The Rumsfeld defenders and Seven Days in May fan club members who are screaming about the “Revolt of the Generals” as a threat to our way of life want to have it both ways: the generals are supposed to acknowledge civilian authority in making policy and strategy and defer to it (lest they be accused of insubordination!), but the generals are not allowed to lay the blame at the door of the civilians who created bad policies and thought up idiotic strategies to which they, the military men, deferred on account of the civilian control of the military. Civilian rule mean never having to say you’re wrong, and it also means never having to accept responsibility. When things go wrong, the Secretary of State can attribute it to “tactical” errors.

What most endangers civilian rule of the military is this sort of flippant and irresponsible attitude towards civilian accountability. At some point in the distant future there might come a time when the civilian managers abuse the military once too often, because they assumed they could stigmatise any criticism from the military as the beginnings of a mutiny or a coup, and they will find on that occasion that no one is willing to tolerate their incompetence and contempt for the military. Civilians do have rightful authority over the armed forces, which is as it should be, but when authority is used in arbitrary and potentially destructive ways it loses legitimacy and respect from those who would normally respect it most. Those who want to secure civilian rule of the military against any possible weakening of it should have been the ones to level serious, damning criticisms of the administration’s management of this war years ago, rather than leaving this job of holding the administration accountable undone. Because most in the civilian population have failed to do this, someone else has taken up the job. If they want the retired generals to shut up, the pundits, reporters and politicos who should have been saying these things years ago had better start speaking up, or we will see more of these retired generals as the Iraq war continues on indefinitely.

But let us say it all together, now: retired generals criticising current policy, and even calling for the resignation of the Secretary of Defense, do not represent a threat to civilian control of the military. In ideal circumstances maybe, as Leon Hadar suggested last week, retired generals should either stay quiet or run for office if they feel obliged to speak out, but that assumes that there is anyone else in government, the media or the public doing the heavy lifting of criticising the government and keeping it accountable. Since nobody in Congress, except an odd Jack Murtha here or there, and few or none in the press corps are doing their jobs, it has fallen to the retired generals to pick up the slack.
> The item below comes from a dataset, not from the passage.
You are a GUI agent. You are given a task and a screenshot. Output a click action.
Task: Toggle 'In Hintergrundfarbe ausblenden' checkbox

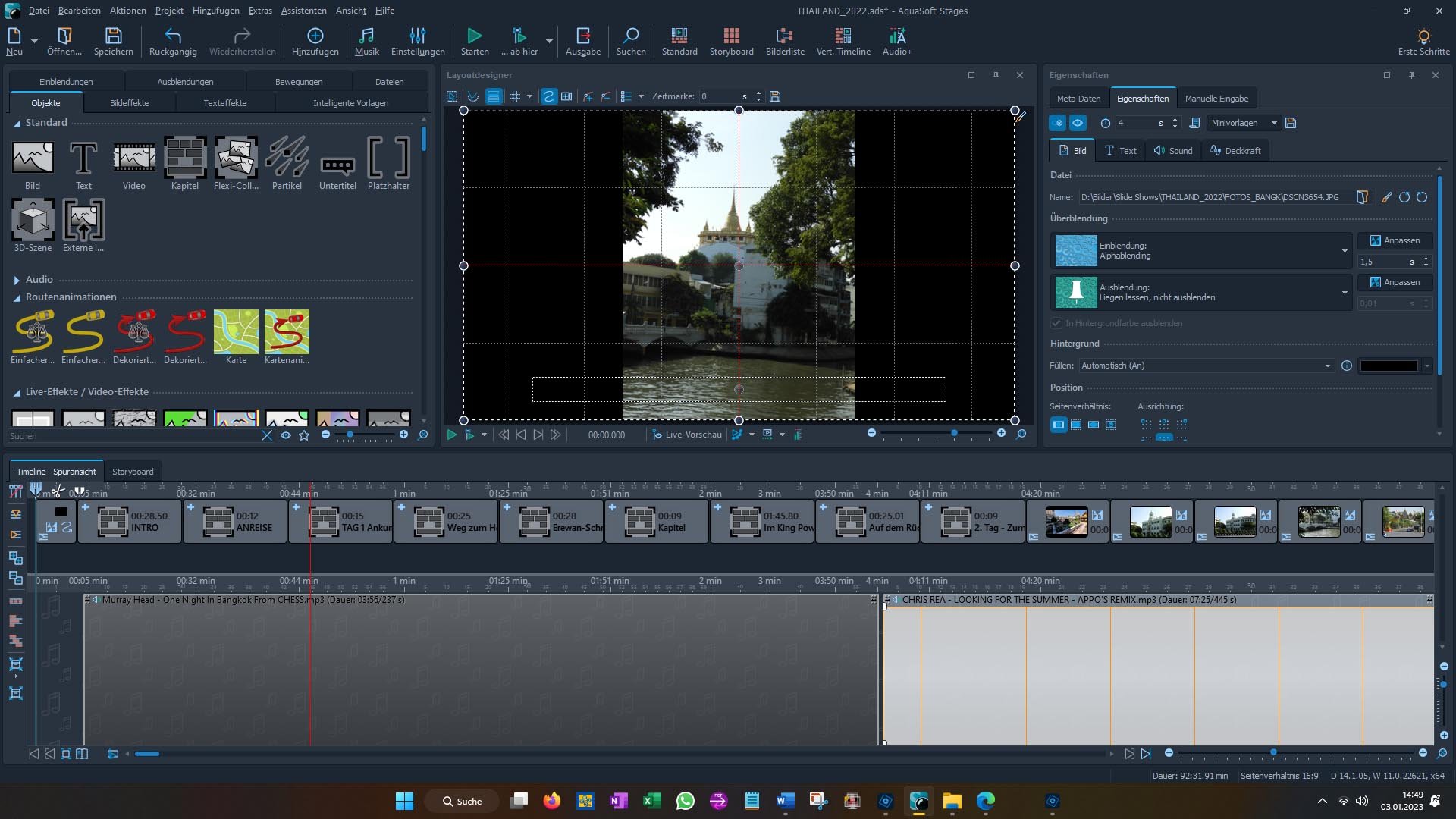[x=1056, y=323]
While I don’t accept the recommendation to fire Rumsfeld (the horrifying prospects of who might replace him will sober up anyone intoxicated with the thought of Rumsfeld’s fall), the reaction against the generals’ criticisms suggests a very warped view of civilian control of the military that seems to grant the civilians all of the power and none of the responsibility for how they use that power. Those who are seriouly concerned about the well-being of the Republic would be well advised to worry more about that twisted understanding of the authority of the civilian administrators than about the remarks of dissenting generals. What is most sobering is the thought that wildly incompetent elected officials and political appointees have direct control over the armed forces of this country, and somehow this is not a cause for worry for most people, while the military professionals who might know a thing or two about how to use these forces more wisely are shunted to the side and told to shut up when, even in retirement, they suggest that the wildly incompetent people making the decisions may not know what they’re doing. If this were any other Cabinet department besides Defense, the testimony of retired professionals and experts confirming the incompetence of the appointed management would result in the sacking of the responsible secretary, just on the general principle that the secretary in question was now too damaged to do his job effectively any longer.